【中将】 (笑)。次に紹介するのは、美空ひばりさんが歌った『さくらさくら』(1961)。
【橋本】 歌唱力はもちろんですが、アレンジもすごいですね。めっちゃジャズ!
【中将】 ひばりさんはもともとジャズ畑出身なので、そういう感性を古典にぶつけてみたんでしょうね。『さくらさくら』は江戸時代に子どもの箏(こと)の手ほどき曲として作られたそうで、作者不明。歌詞ももともとは、今、知られているものとは全然違ったそうです。そんな古い曲が時代ごとにアレンジを加えて歌い継がれているって、すごいことですよね。
【橋本】 これからもそういう歴史が続いていけば素敵ですよね。
【中将】 童謡、唱歌のボカロバージョンとか作ってもいいと思うんですよ。ひばりさんの『さくらさくら』みたいに、数十年後に振り返れば面白い歴史的音源になってるかもです。さて、今回紹介する曲は次で最後になります。ダーク・ダックスで『故郷』(1979)。

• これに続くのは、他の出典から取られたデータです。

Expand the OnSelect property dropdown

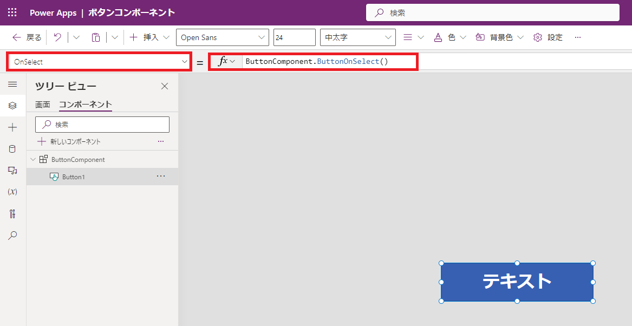tap(185, 62)
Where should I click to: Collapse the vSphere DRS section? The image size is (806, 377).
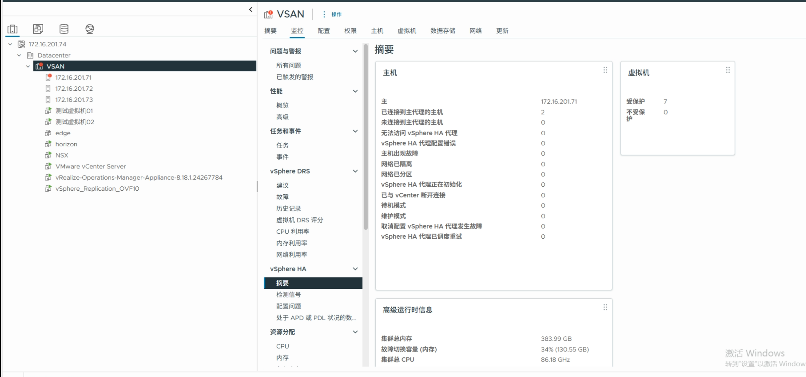[355, 171]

【橋本】 いやぁ、今日はすごくいい番組ですよ(笑)。お父さんお母さんに会いたくなってきました……。
【中将】 大人の教養番組ですからね(笑)。この曲は1914年、尋常小学唱歌の「第六学年用(第5曲)」として発表されました。作詞を手がけた高野辰之の出身地、長野県中野市中野市豊田地区の風景を歌ったものだそうです。先に紹介した『小さい秋』は兵庫県たつの市の風景でしたが、共通するものを感じますね。
【橋本】 今、野ウサギさんをほとんど見ることがないのに、それでも風景が懐かしく浮かんでくるのが不思議ですね。歌の魅力ですね。
【中将】 三番の「こころざしをはたして いつの日にか帰らん」というフレーズもなんだかシビれます。唱歌って明治政府が音楽教育のために普及させたものなのですが、国を挙げての事業だったので、詞からも曲からも作り手の意気込みをひしひしと感じます。また西洋音楽を大衆に広めたという点で、現代のポップスの基礎になったとも言えると思います。
【橋本】 今回、聴かせていただいて改めていい曲が多いと感じました。童謡、唱歌、これからも大事にしていきたいですね。